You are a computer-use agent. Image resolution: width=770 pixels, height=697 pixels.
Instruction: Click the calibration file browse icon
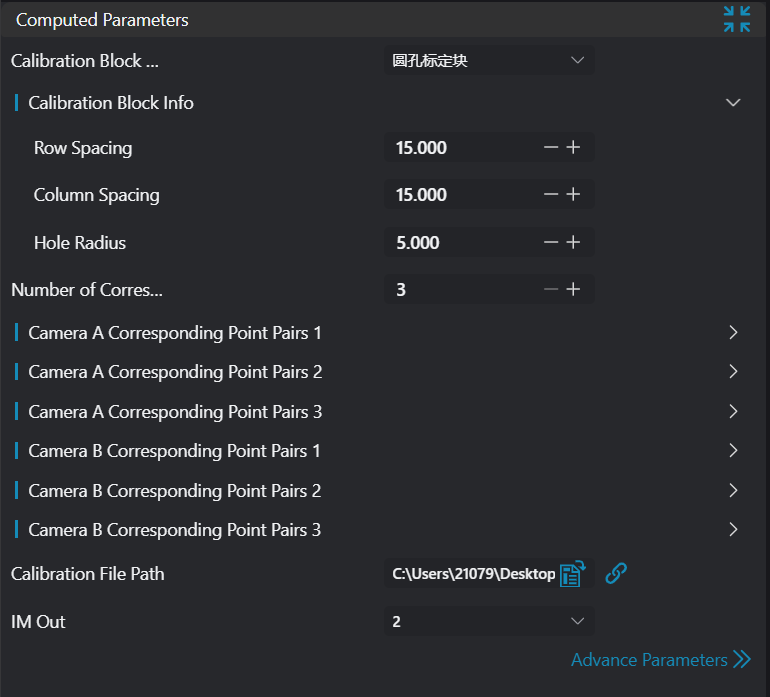(572, 574)
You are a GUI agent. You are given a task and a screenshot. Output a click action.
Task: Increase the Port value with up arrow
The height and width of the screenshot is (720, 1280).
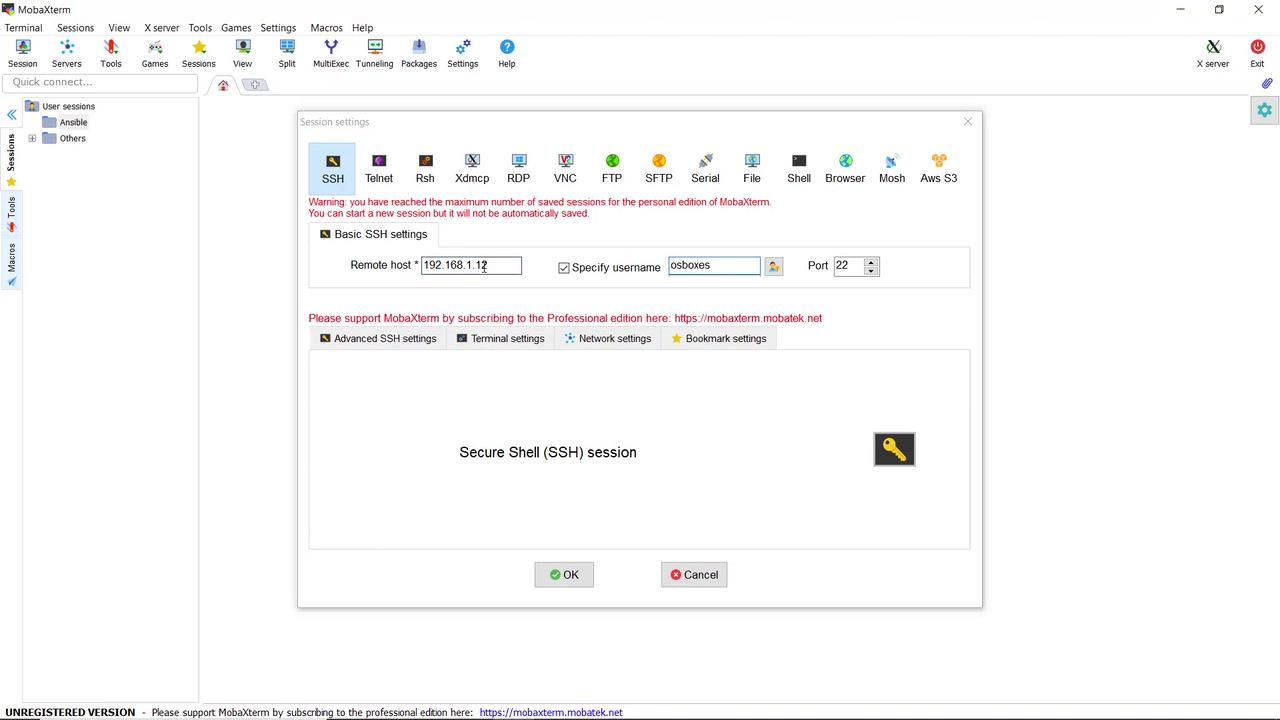pyautogui.click(x=871, y=262)
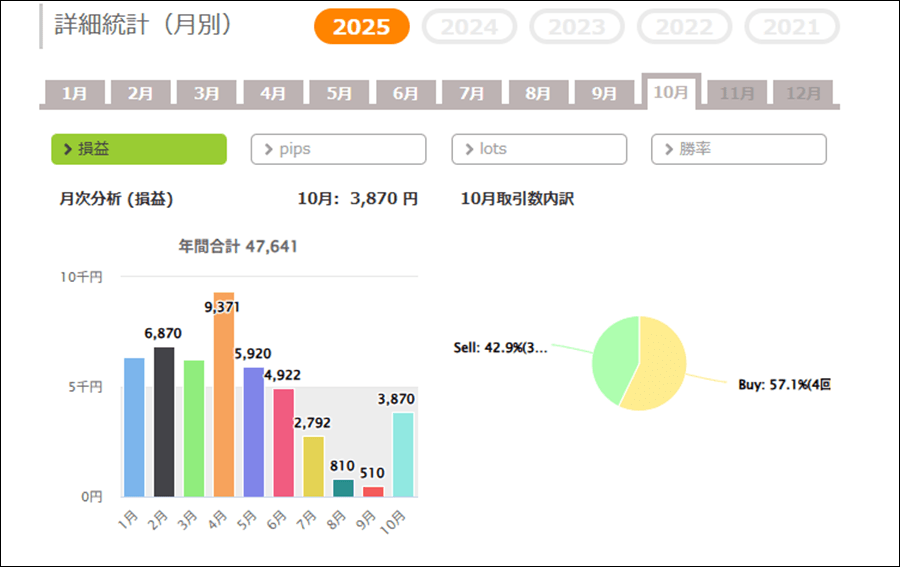
Task: Click the green Sell pie slice
Action: click(614, 355)
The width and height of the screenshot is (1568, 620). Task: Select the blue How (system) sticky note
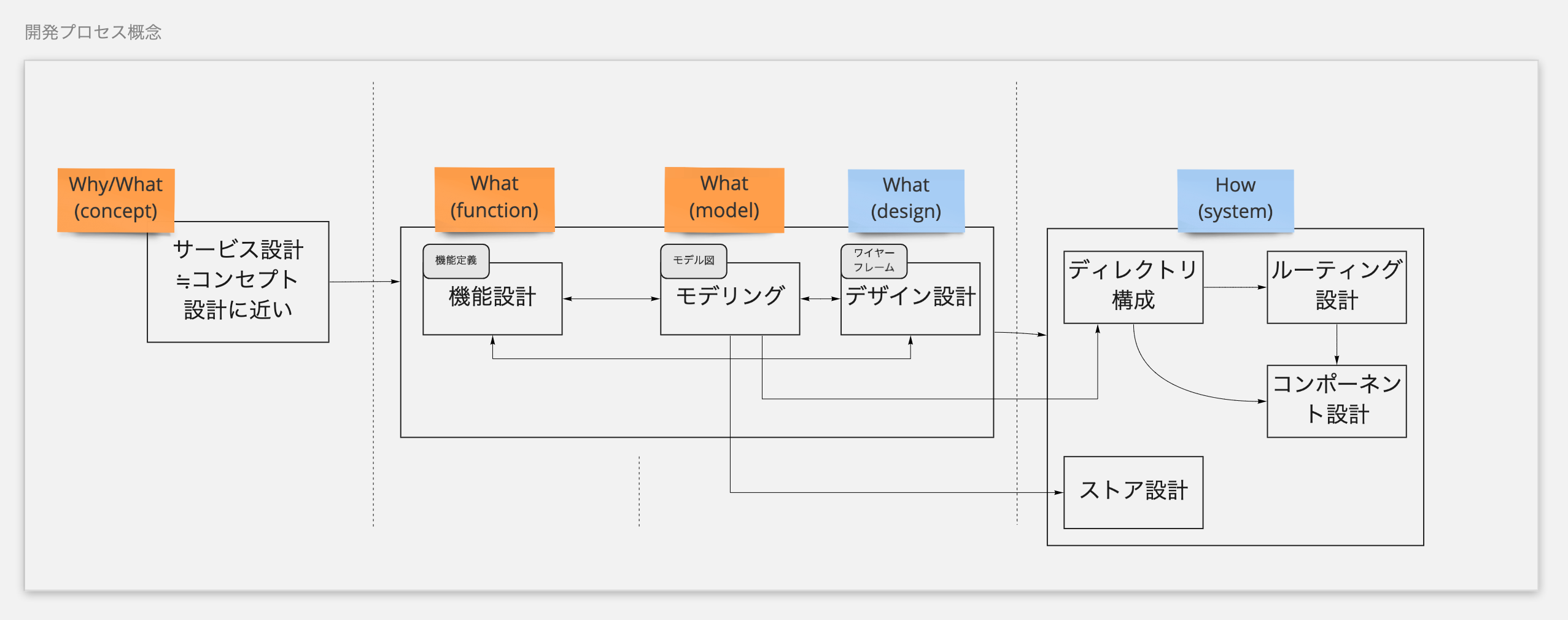tap(1235, 199)
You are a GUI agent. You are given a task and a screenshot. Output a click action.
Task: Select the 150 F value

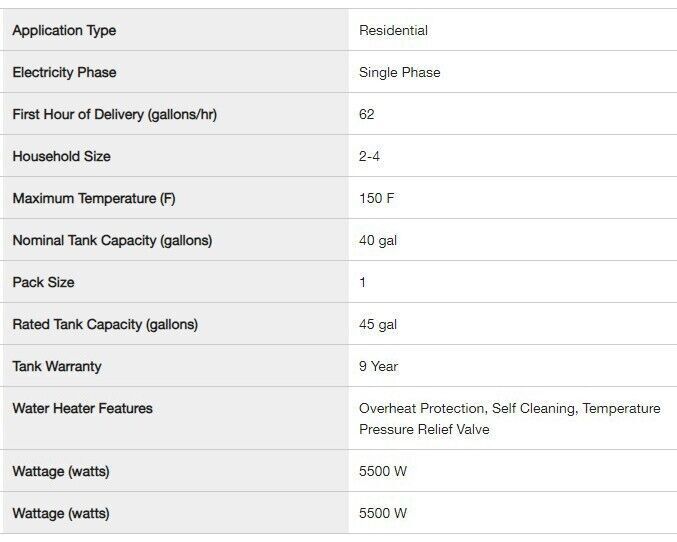click(376, 198)
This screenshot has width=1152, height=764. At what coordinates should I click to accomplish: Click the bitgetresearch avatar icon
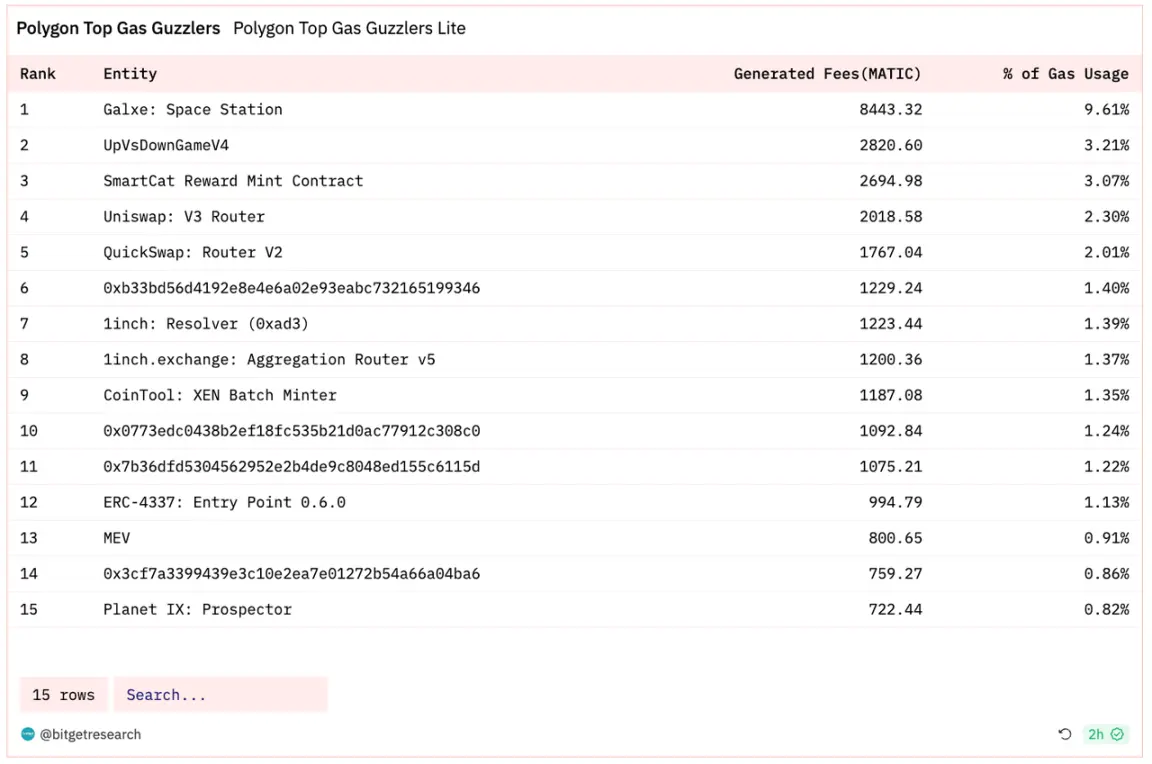pyautogui.click(x=28, y=735)
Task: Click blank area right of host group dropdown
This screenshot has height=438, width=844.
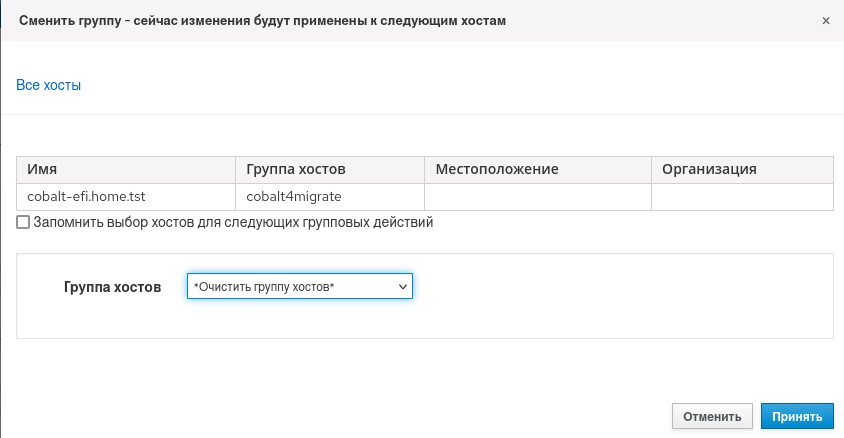Action: pyautogui.click(x=620, y=287)
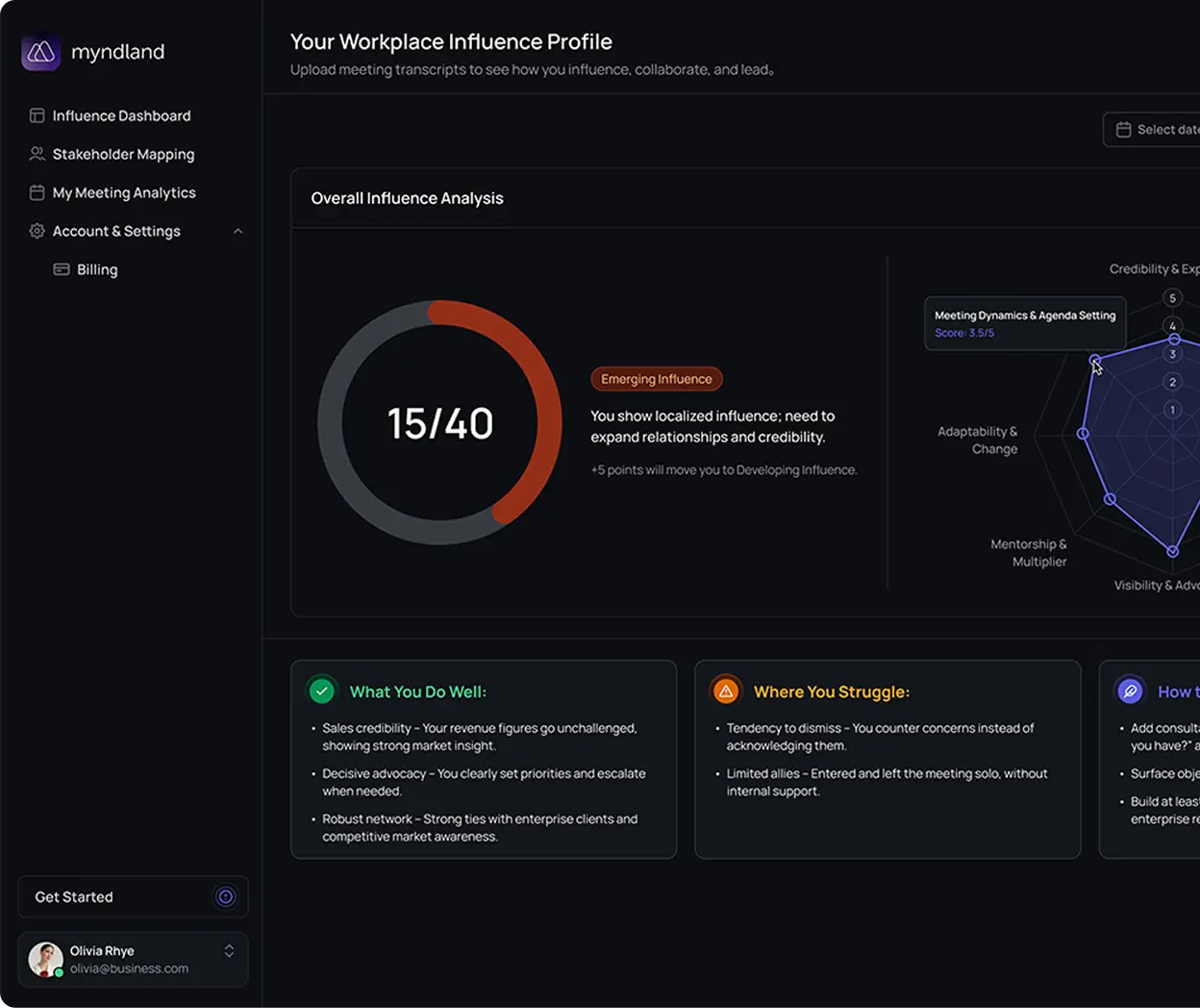Screen dimensions: 1200x1008
Task: Click the orange warning icon on Where You Struggle
Action: tap(726, 690)
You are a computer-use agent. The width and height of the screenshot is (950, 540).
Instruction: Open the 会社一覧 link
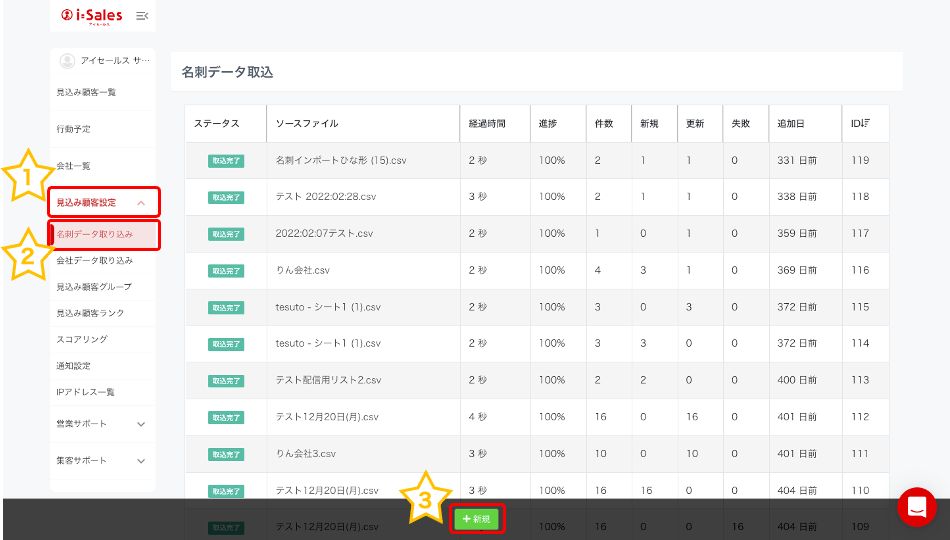point(74,166)
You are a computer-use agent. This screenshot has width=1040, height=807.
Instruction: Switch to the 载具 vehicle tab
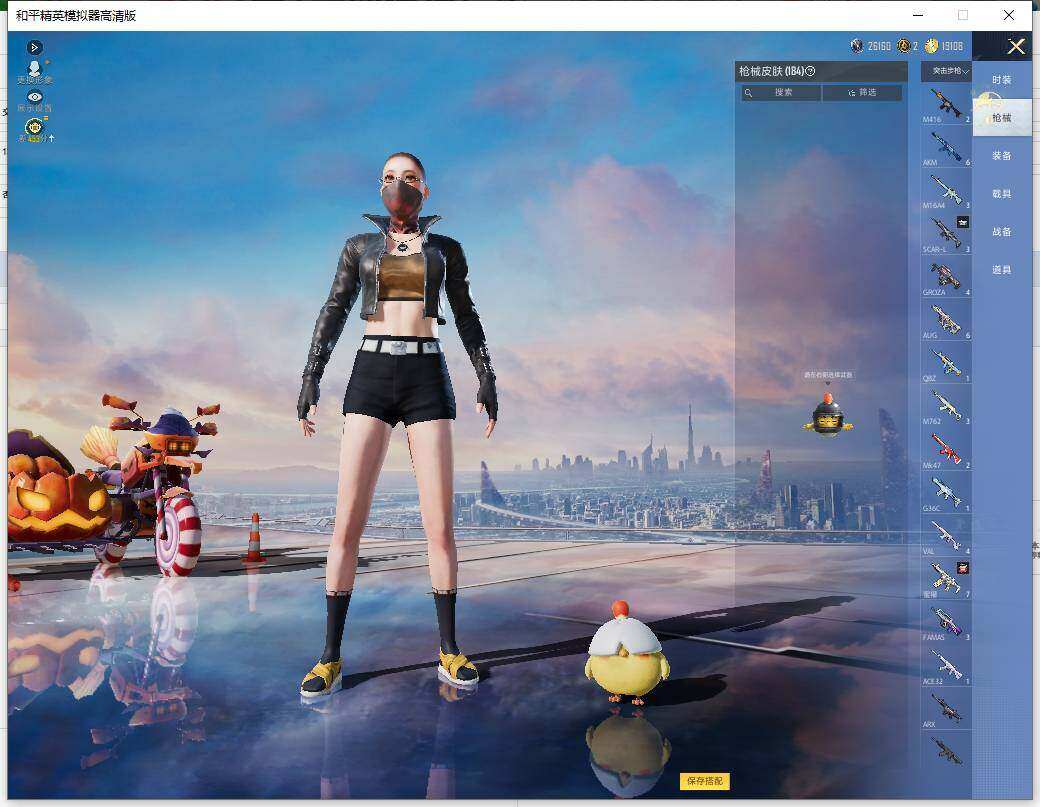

#### Work item
Only the text of the listing above should be copied, exactly and with pictures left out.

#### Task solution
You are a computer-use agent. Image resolution: width=770 pixels, height=697 pixels.
Instruction: Click the calibration file browse icon
(572, 574)
You are a GUI agent. You are given a task and a screenshot. Output a click action.
Task: Increase the Port value with up arrow
The height and width of the screenshot is (720, 1280).
pyautogui.click(x=871, y=262)
Task: Click the green Sell pie slice
Action: click(614, 355)
The width and height of the screenshot is (1568, 620). Task: Select the blue How (system) sticky note
tap(1235, 199)
You are a GUI agent. You are given a task and a screenshot. Output a click action.
Task: Select the 150 F value

click(376, 198)
This screenshot has width=1152, height=764. At what coordinates should I click to accomplish: Click the bitgetresearch avatar icon
pyautogui.click(x=28, y=735)
Task: Click blank area right of host group dropdown
This screenshot has height=438, width=844.
Action: pyautogui.click(x=620, y=287)
Screen dimensions: 1200x1008
Task: Click the orange warning icon on Where You Struggle
Action: tap(726, 690)
You are a computer-use agent. The width and height of the screenshot is (950, 540).
Instruction: Open the 会社一覧 link
point(74,166)
You are a computer-use agent. This screenshot has width=1040, height=807.
Instruction: Switch to the 载具 vehicle tab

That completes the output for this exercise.